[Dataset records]
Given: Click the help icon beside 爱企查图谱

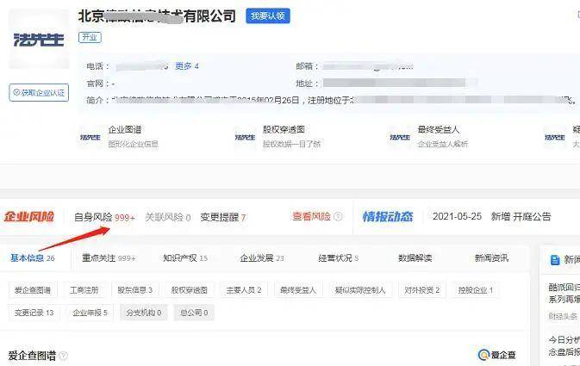Looking at the screenshot, I should tap(63, 356).
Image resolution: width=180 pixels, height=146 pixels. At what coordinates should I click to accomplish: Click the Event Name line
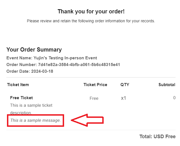52,58
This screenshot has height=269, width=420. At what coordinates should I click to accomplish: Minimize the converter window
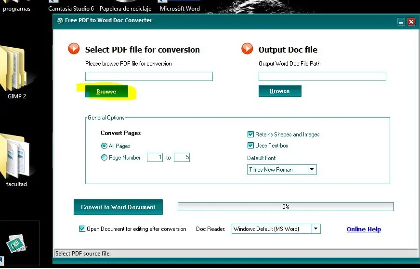(x=401, y=22)
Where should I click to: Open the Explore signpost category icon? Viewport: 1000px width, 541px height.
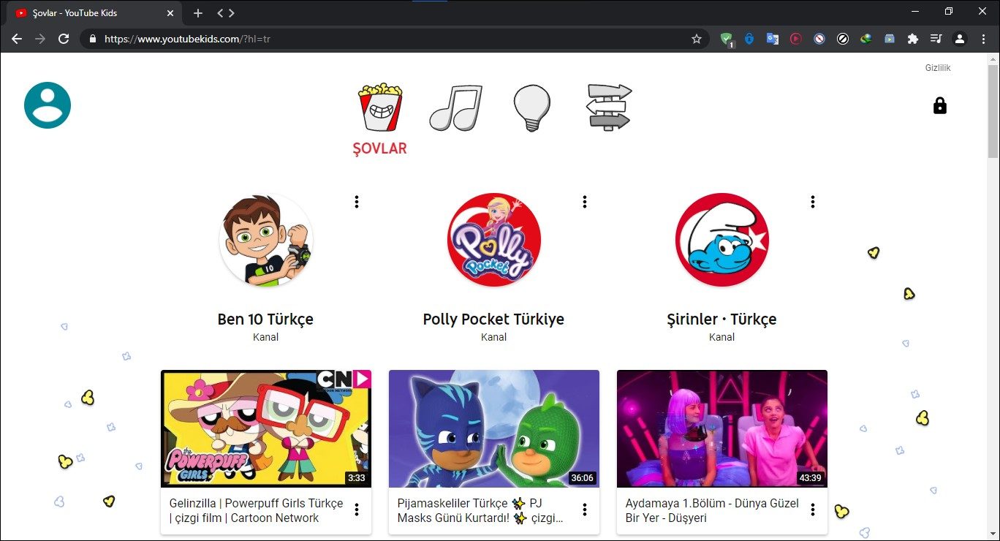[609, 108]
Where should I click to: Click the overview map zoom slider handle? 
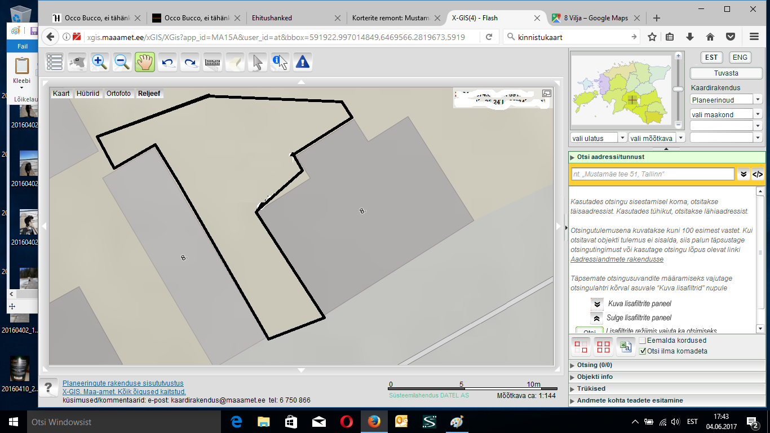(x=679, y=89)
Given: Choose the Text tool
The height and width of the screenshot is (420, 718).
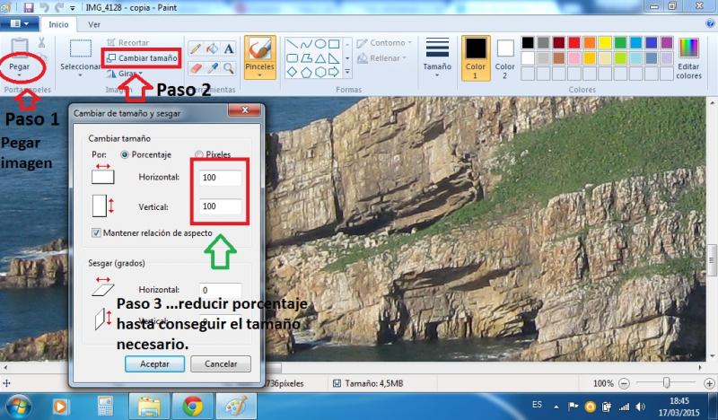Looking at the screenshot, I should [229, 48].
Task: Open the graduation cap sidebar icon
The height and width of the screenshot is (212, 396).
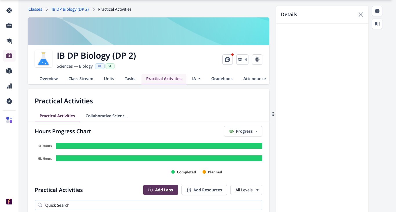Action: tap(9, 41)
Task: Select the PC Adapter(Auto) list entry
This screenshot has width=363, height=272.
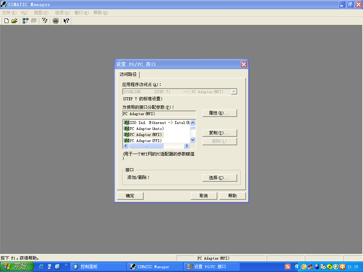Action: pyautogui.click(x=146, y=129)
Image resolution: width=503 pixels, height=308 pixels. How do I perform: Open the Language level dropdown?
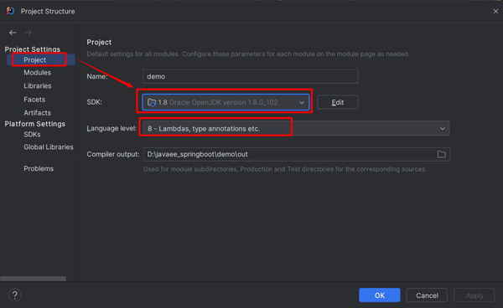pos(296,128)
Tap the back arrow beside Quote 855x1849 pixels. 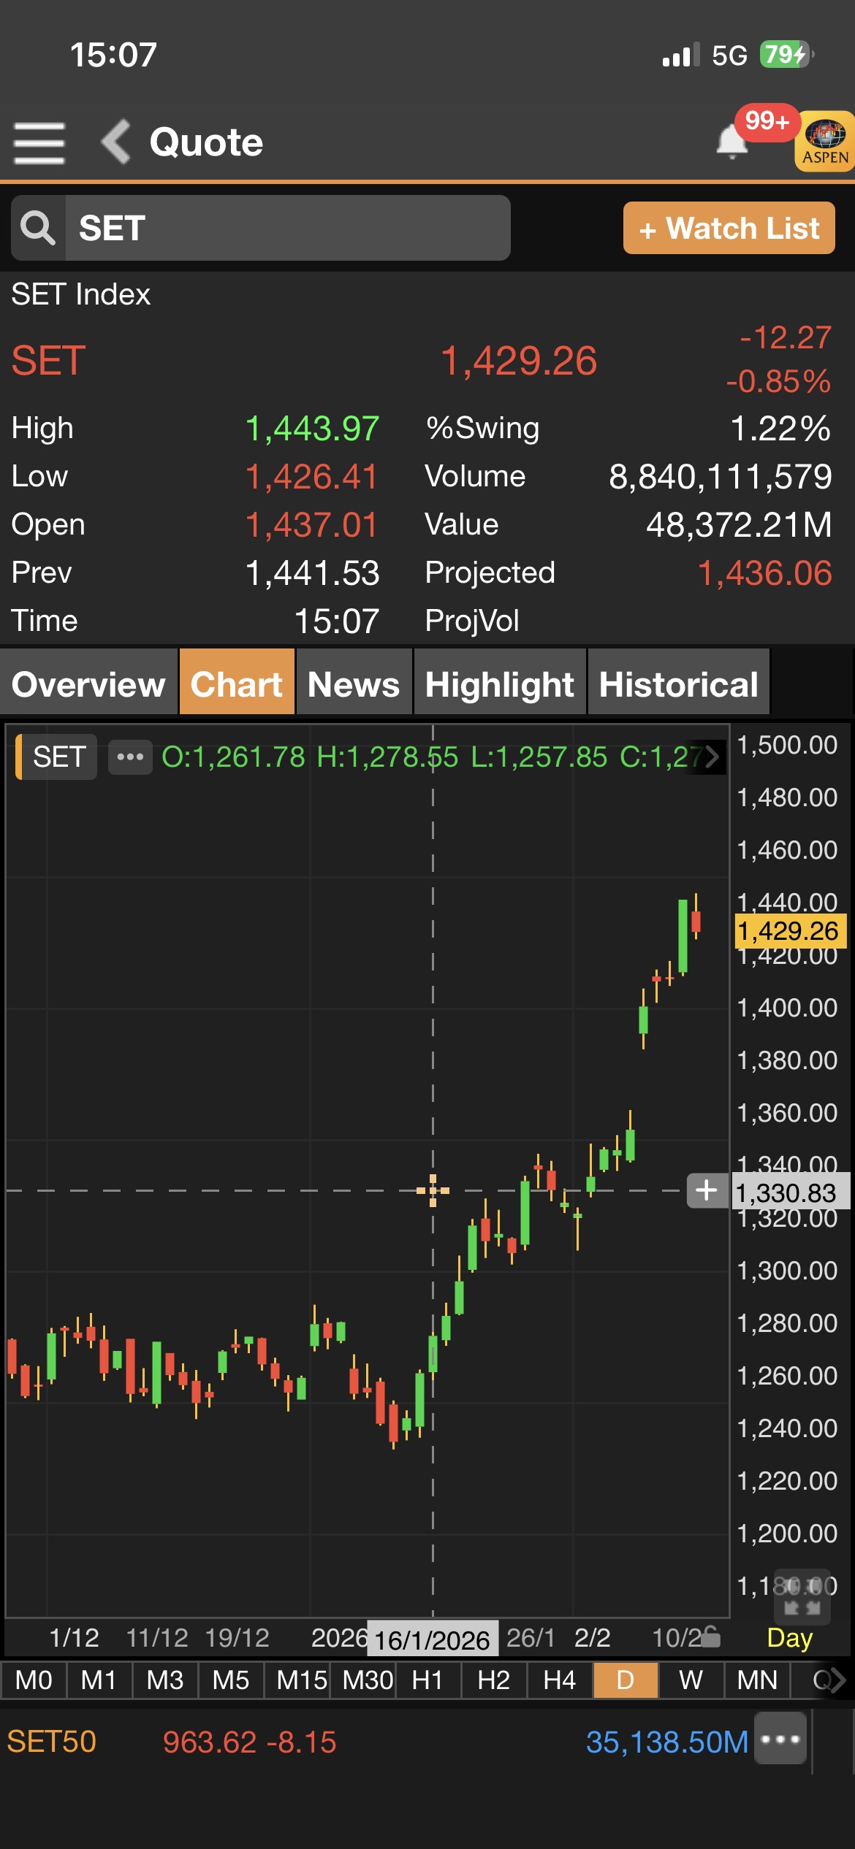[x=116, y=142]
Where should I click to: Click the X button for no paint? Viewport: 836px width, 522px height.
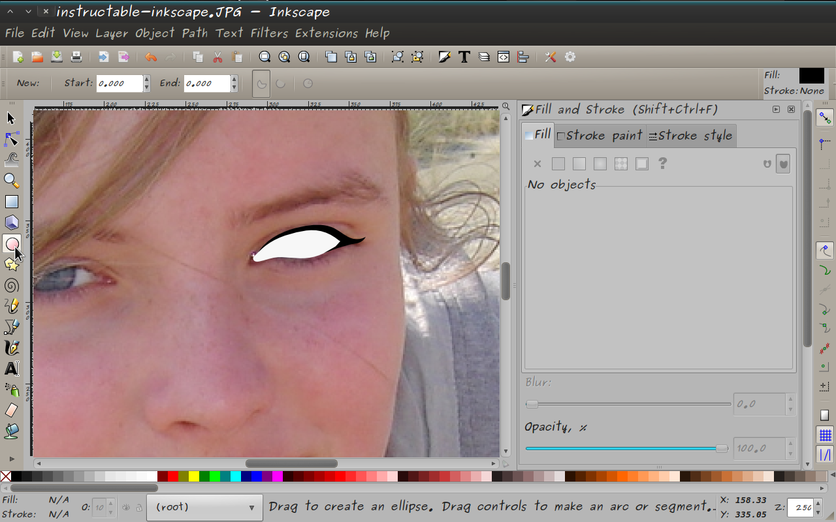(x=537, y=164)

• _WORK TO BE COMPLETED_:
Each line holding "Task" in the records should be copied out.

• _EXPECTED ANSWER_:
Task: Open the graduation cap sidebar icon
Task: Select the PC Adapter(Auto) list entry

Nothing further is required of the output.